引き続き、森法務大臣を始め皆様方に、所信についての質疑を続けさせていただきます。
森法務大臣の所信におきまして、法務行政の課題への取組として真っ先に、性犯罪に対する厳正な対処に言及されておられます。性犯罪は、被害者の尊厳を踏みにじる、卑劣で悪質な犯罪であります。このような性犯罪に対して厳正な対処が必要であるという法務大臣の強い意気込みを感じましたので、まず、このことについて質問をさせていただきます。
性犯罪については、平成二十九年に、明治四十年の刑法制定以来、何と百十年ぶりの改正が行われたわけでございます。この改正は、松島みどり現委員長が平成二十六年に法務大臣になられたときに、性犯罪の罰則について見直しが必要だということで、就任直後に検討会を立ち上げるように指示をされたのが始まりと伺っております。平成二十九年に、金田法務大臣のときに、ついに百十年ぶりの改正が行われました。
しかし、これで全て終わったわけではありません。平成二十九年の改正のときに議論に上ったものの、改正に至らなかった事項は幾つもあったと伺っております。
例えば、強制性交等の罪の要件である暴行、脅迫要件を撤廃又は緩和するべきではないか、いわゆる性交同意年齢を十三歳未満から引き上げるべきではないか、あるいは、教師やコーチのような指導的な立場の者がその地位を利用して性的な行為をするようなものについても特別の処罰を設けるべきではないかといった指摘もされてまいりましたが、これらについては改正に至っていないわけでございます。
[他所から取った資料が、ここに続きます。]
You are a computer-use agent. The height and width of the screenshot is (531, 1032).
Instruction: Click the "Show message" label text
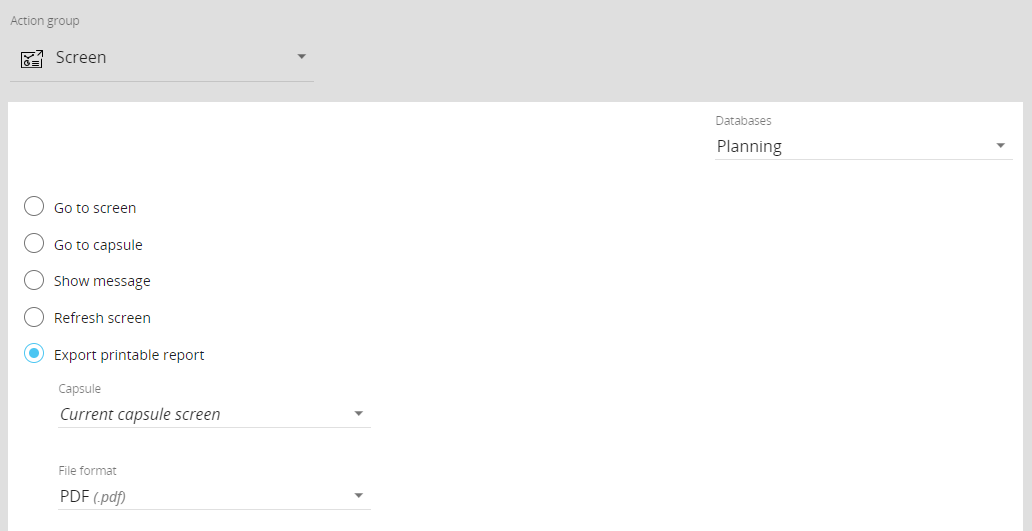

そして、改正法の審議の際には、衆議院で修正提案をし、附則九条として三年後の検討事項が設けられたわけでございます。これは、改正法の施行後、改正規定の施行状況や性犯罪の実情等をしっかり把握をして、被害の実態に即した施策のあり方を検討し、必要があれば見直しを行うというものであります。
そうした中、昨年三月には、性犯罪に関する無罪判決が何と立て続けに四件出たわけでございます。国民の目から見て、なぜこれが無罪になるのか、理解できない、納得ができないという声も上がっております。この四つの無罪判決がきっかけとなりまして、性犯罪を受けた当事者の方々が立ち上がって、昨年の四月から、全国各地で毎月十一日にフラワーデモが行われています。
三月の九日の新聞記事を見ておりましたらば、名古屋市内、私の地元でございますが、フラワーデモが行われました。三月十二日には、この四つの無罪判決となったうちの、名古屋での親子の事件の二審判決がいよいよ出されようとしているわけでございます。
これまで被害について誰にも話すことができなくて、一人で苦しんできた人たちが、ついに立ち上がって、自分の被害を自分の口で語り始めたということでございます。このような被害者の方々の思いを法務大臣としてしっかり受けとめていただいて、性犯罪に対する取組を進めていくべきであると私たちも思っています。
そこで、まず大臣に、このような被害者の方々の声を上げている現状について、どのように受けとめておられるか、お尋ねをしたいと存じます。よろしくお願いします。